Type “define learning” into a search engine, and more than 500 million hits come up in less than a second. In 2018, the various contemplative strains floating through the stratosphere on how we learn, why we learn, what we learn, how we increase learning, and how we measure learning are legion. Amongst the virtual stacks of data on learning is a section targeting another equally vast area of interest, debate, concern, and research: memory care, a distinct form of long-term care designed to meet the needs of a person with some type of memory problem.
In 2001, the National Endowment for the Arts began a long-term research project with George Washington University that has come to be known as the Creativity and Aging Study.[i] The study identified many benefits of participating in creative activities, not the least of which was improved health.[ii] Over the years, the study has led to further research related to the creative arts and aging, and has supported the work of individuals and organizations who ask, “How can acquiring a new skill stem the tide for an individual who has not only ceased acquiring knowledge and skill, but is actively losing both?”

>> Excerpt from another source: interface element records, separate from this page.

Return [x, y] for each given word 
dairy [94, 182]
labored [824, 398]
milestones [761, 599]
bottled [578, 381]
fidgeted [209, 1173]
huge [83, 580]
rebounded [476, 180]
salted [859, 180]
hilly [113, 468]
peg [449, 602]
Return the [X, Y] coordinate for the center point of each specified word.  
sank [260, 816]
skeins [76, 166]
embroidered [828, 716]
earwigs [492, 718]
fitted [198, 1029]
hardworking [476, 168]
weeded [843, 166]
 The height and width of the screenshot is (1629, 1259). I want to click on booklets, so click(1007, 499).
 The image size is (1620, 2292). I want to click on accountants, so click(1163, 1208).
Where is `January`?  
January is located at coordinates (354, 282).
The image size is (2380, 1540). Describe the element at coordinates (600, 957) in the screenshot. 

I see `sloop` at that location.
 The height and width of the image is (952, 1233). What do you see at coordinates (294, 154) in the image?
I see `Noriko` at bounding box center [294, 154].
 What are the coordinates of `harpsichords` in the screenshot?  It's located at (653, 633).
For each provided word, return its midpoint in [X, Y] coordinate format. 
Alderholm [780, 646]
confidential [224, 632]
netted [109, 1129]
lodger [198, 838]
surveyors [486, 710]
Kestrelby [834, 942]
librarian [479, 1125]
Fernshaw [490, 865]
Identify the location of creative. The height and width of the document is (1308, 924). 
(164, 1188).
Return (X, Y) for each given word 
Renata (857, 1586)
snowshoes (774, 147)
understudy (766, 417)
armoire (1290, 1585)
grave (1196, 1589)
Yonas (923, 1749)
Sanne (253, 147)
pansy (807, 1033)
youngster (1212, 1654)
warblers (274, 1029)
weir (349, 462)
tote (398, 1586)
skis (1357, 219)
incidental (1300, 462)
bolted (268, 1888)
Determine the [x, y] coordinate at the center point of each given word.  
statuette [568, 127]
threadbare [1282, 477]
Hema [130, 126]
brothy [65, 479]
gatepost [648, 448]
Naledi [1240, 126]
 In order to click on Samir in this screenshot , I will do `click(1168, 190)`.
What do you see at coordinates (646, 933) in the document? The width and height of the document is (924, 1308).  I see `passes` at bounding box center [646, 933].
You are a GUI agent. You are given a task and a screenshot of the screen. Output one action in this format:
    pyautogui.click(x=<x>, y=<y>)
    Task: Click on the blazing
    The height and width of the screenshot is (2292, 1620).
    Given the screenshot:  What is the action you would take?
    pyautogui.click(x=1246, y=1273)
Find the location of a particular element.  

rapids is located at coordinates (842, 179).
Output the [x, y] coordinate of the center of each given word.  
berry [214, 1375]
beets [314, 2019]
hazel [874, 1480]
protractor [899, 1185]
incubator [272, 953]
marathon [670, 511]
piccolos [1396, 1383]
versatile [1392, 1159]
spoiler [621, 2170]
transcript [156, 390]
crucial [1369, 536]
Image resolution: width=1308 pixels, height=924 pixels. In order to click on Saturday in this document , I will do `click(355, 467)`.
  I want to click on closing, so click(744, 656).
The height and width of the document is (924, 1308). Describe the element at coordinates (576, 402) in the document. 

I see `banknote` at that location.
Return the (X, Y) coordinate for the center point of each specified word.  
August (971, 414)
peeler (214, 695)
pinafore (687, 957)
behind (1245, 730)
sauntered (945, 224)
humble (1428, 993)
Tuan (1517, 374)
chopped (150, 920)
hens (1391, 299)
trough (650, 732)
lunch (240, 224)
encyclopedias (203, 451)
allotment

It was at the corner where aging and learning meet that Northern Clay Center (NCC) found itself in 2008. Serving the Twin Cities region, NCC had just received a Wallace Foundation Excellence Award Grant[iii] to support the development of new programs that would bring in more participants age 55 and older. NCC envisioned creating a program that would support healthful aging and capitalize on the progress and momentum of its outreach program, ClayToGo!, through which NCC provides short visits and extended artist residencies using the ClayToGo! Van, tours and artist demonstrations for groups, and public programs with neighborhood festivals. All activities are taught by professional teaching artists.